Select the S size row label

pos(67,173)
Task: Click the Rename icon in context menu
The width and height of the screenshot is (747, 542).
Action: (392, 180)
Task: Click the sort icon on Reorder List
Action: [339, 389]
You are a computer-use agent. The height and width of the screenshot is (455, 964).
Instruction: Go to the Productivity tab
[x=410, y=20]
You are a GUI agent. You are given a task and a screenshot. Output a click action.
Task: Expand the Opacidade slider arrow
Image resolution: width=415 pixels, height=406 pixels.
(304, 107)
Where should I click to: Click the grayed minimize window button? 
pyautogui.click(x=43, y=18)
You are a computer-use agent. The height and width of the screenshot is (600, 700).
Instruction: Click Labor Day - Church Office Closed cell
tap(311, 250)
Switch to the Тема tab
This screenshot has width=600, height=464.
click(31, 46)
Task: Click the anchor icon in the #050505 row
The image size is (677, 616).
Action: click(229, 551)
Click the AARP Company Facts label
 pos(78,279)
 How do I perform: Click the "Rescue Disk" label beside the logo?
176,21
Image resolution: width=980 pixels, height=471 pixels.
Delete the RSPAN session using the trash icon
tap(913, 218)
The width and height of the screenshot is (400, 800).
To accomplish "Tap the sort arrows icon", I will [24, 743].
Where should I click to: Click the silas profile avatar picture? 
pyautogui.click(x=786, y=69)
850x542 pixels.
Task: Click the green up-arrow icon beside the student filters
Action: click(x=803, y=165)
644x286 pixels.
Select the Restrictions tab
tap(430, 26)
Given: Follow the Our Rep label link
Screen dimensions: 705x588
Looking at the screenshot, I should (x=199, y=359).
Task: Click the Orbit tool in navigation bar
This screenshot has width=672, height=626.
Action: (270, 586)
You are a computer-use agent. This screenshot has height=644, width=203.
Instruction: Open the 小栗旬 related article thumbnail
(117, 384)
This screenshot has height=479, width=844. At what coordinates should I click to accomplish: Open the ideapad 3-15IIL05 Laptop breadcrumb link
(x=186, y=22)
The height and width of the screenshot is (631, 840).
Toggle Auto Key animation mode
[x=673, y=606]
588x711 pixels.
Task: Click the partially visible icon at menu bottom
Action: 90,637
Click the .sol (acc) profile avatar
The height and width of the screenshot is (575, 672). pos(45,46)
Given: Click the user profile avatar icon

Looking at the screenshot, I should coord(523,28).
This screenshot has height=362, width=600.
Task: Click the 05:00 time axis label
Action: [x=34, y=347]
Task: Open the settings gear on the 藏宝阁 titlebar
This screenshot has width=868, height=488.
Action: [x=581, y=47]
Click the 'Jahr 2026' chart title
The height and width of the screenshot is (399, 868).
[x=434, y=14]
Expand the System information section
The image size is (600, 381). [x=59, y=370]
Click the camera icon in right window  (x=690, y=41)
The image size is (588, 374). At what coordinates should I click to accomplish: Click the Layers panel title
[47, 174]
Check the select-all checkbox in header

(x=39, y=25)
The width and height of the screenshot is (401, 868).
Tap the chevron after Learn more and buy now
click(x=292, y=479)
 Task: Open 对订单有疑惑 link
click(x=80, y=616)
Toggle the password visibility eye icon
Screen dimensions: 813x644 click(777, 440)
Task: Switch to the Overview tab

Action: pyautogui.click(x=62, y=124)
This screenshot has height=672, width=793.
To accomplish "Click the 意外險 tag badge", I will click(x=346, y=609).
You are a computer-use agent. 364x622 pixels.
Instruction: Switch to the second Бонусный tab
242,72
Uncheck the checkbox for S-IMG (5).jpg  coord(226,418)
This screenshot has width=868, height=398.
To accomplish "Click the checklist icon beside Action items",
------------------------------------------------------------------------
The answer must be all of the entries, restated exactly.

Select the S size row label

pos(67,173)
Task: Click the Rename icon in context menu
The width and height of the screenshot is (747, 542).
Action: (392, 180)
Task: Click the sort icon on Reorder List
Action: [339, 389]
You are a computer-use agent. The height and width of the screenshot is (455, 964).
Instruction: Go to the Productivity tab
[x=410, y=20]
You are a GUI agent. You are given a task and a screenshot. Output a click action.
Task: Expand the Opacidade slider arrow
Image resolution: width=415 pixels, height=406 pixels.
(304, 107)
Where should I click to: Click the grayed minimize window button? 
pyautogui.click(x=43, y=18)
You are a computer-use agent. The height and width of the screenshot is (600, 700).
Instruction: Click Labor Day - Church Office Closed cell
tap(311, 250)
Switch to the Тема tab
This screenshot has width=600, height=464.
click(31, 46)
Task: Click the anchor icon in the #050505 row
The image size is (677, 616).
Action: click(229, 551)
Click the AARP Company Facts label
 pos(78,279)
 How do I perform: Click the "Rescue Disk" label beside the logo?
176,21
Image resolution: width=980 pixels, height=471 pixels.
Delete the RSPAN session using the trash icon
tap(913, 218)
The width and height of the screenshot is (400, 800).
To accomplish "Tap the sort arrows icon", I will [24, 743].
Where should I click to: Click the silas profile avatar picture? 
pyautogui.click(x=786, y=69)
850x542 pixels.
Task: Click the green up-arrow icon beside the student filters
Action: click(x=803, y=165)
644x286 pixels.
Select the Restrictions tab
tap(430, 26)
Given: Follow the Our Rep label link
Screen dimensions: 705x588
Looking at the screenshot, I should (x=199, y=359).
Task: Click the Orbit tool in navigation bar
This screenshot has width=672, height=626.
Action: (270, 586)
You are a computer-use agent. This screenshot has height=644, width=203.
Instruction: Open the 小栗旬 related article thumbnail
(117, 384)
This screenshot has height=479, width=844. At what coordinates should I click to accomplish: Open the ideapad 3-15IIL05 Laptop breadcrumb link
(x=186, y=22)
The height and width of the screenshot is (631, 840).
Toggle Auto Key animation mode
[x=673, y=606]
588x711 pixels.
Task: Click the partially visible icon at menu bottom
Action: 90,637
Click the .sol (acc) profile avatar
The height and width of the screenshot is (575, 672). pos(45,46)
Given: Click the user profile avatar icon

Looking at the screenshot, I should coord(523,28).
This screenshot has height=362, width=600.
Task: Click the 05:00 time axis label
Action: [x=34, y=347]
Task: Open the settings gear on the 藏宝阁 titlebar
This screenshot has width=868, height=488.
Action: [x=581, y=47]
Click the 'Jahr 2026' chart title
The height and width of the screenshot is (399, 868).
[x=434, y=14]
Expand the System information section
The image size is (600, 381). [x=59, y=370]
Click the camera icon in right window  (x=690, y=41)
The image size is (588, 374). At what coordinates should I click to accomplish: Click the Layers panel title
[47, 174]
Check the select-all checkbox in header

(x=39, y=25)
The width and height of the screenshot is (401, 868).
Tap the chevron after Learn more and buy now
click(x=292, y=479)
 Task: Open 对订单有疑惑 link
click(x=80, y=616)
Toggle the password visibility eye icon
Screen dimensions: 813x644 click(777, 440)
Task: Switch to the Overview tab

Action: pyautogui.click(x=62, y=124)
This screenshot has height=672, width=793.
To accomplish "Click the 意外險 tag badge", I will click(x=346, y=609).
You are a computer-use agent. 364x622 pixels.
Instruction: Switch to the second Бонусный tab
242,72
Uncheck the checkbox for S-IMG (5).jpg  coord(226,418)
This screenshot has width=868, height=398.
To accomplish "Click the checklist icon beside Action items",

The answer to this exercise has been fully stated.